Political scribe: What Next for Andrew Cuomo?
Former Mayor Mike Bloomberg is talking yet again about running for president, and City Journal’s Bob McManus speculates on what this would mean for a presumably re-elected Gov. Cuomo. He seems “well-positioned” to run himself, but beyond the prospect of Bloomberg spending millions on the race, Cuomo also faces some “potential vexations” — namely, the “emergence of a tougher brand of left-wing politicking” in last week’s legislative primaries. For all of Cynthia Nixon’s charges, Cuomo “has for most part governed from the center.” And he knows that New York “is just one market correction removed from a budget crisis that will rival those of the past,” so “he can’t be looking forward to the coming legislative session.” Moreover, “historically, third terms are not kind to New York incumbents.”
Conservative: No ‘Concern’ Over Past Dem Sex Assaults
Power Line Blog’s Paul Mirengoff finds it “amusing, in a sickening sort of way,” to hear Senate Democrats refuse to support a Supreme Court nominee they say has been “credibly” accused of assaulting a woman in high school.

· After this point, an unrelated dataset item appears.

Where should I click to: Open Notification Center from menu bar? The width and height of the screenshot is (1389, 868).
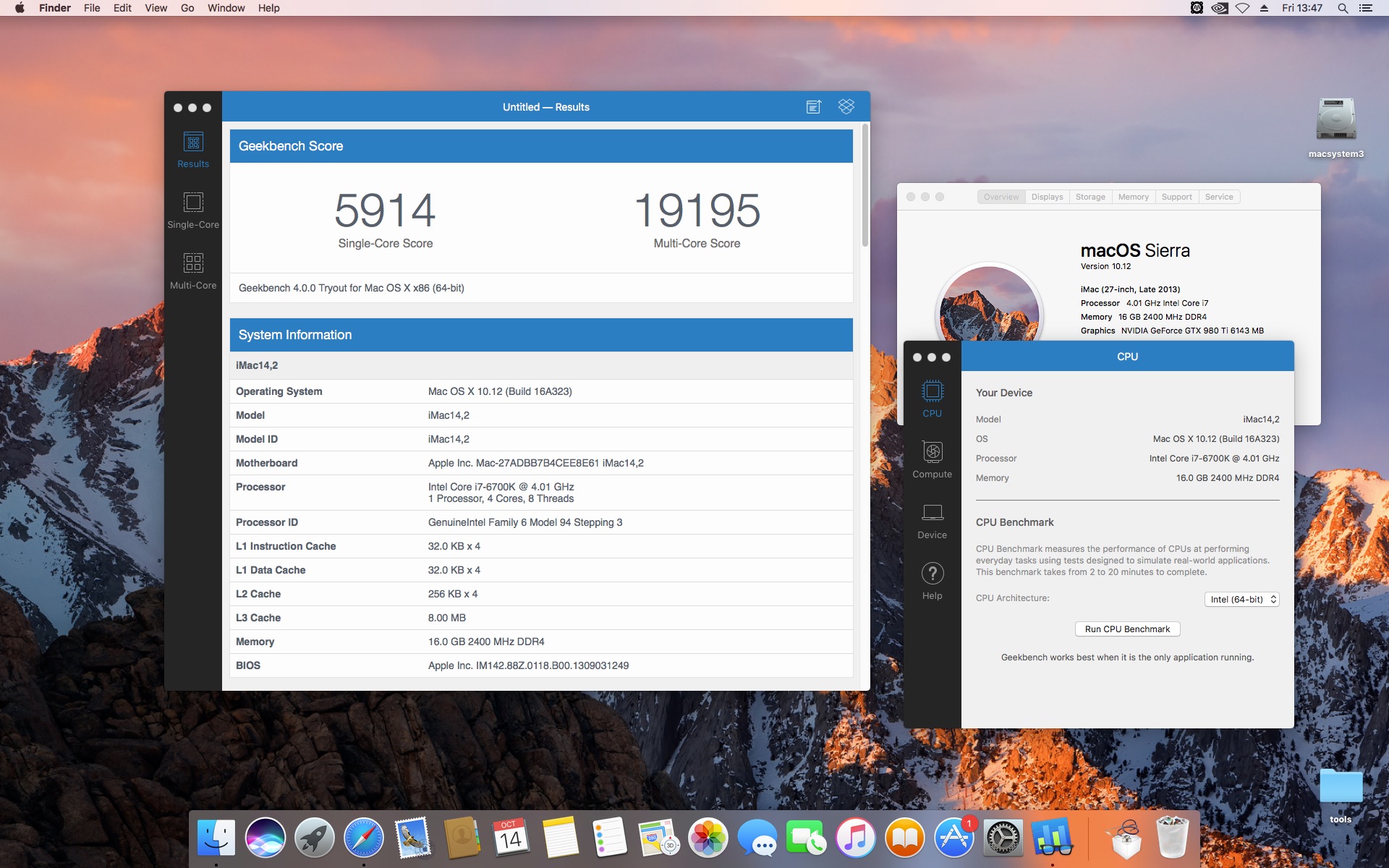point(1366,8)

Because none of them have complained about Democratic colleagues “credibly accused of, and in at least two cases admitting, assaulting women.” Ohio Sen. Sherrod Brown’s ex-wife was hit with a restraining order after she said he “threw her up against a wall and showed ‘physical violence and [an] abusive nature.’ ” Delaware Sen. Tom Carper “admits he gave his ex-wife a black eye.” New Jersey Sen. Cory “Spartacus” Booker wrote about groping a friend while in high school. And Rep. Keith Ellison, “credibly accused of assaulting two women as an adult,” remains the Democratic nominee for Minnesota attorney general.
Liberal take: The Problem With All Those Lefty Profs
In recent years, notes Bloomberg’s Cass Sunstein, “concern has grown over what many people see as a left-of-center political bias at colleges and universities.” And that seems to be borne out by an “eye-popping” recent study by a Brooklyn College professor of the political affiliations of faculty at 51 of the top-rated liberal-arts colleges. It found not one university or academic field with more Republicans than Democrats. Moreover, “over a third of them had no Republicans at all.” That, says Sunstein, is “genuinely disturbing,” especially in fields like history, political science and law, “where the professor’s political perspective might well make a difference.” Because “if academic hiring is skewed along ideological lines, the march toward uniformity” and the prevailing orthodoxy “might be self-reinforcing.”
Senator: We Need More Advanced Nuclear Reactors
Ever since the first peaceful reactor (in Arco, Idaho) went online in 1955, the United States has been the global nuclear-industry leader. But Sen. Lisa Murkowski (R-Alaska) at the Washington Examiner warns that our domestic fleet of reactors — 104 in recent years, all safely generating clean energy,” with “plans for many more on the horizon” — is “not growing, but shrinking.” Fact is, those plans “have mostly been shelved,” with only two new reactors under construction. Aging plants are being “economically challenged” by competition from natural gas and subsidized renewables; others are being closed prematurely. This means we’re losing a source of clean energy, even as US electricity needs are forecast to grow 29 percent by 2040. Even more problematic, our nuclear leadership is being threatened by “countries that could put world security interests at risk.”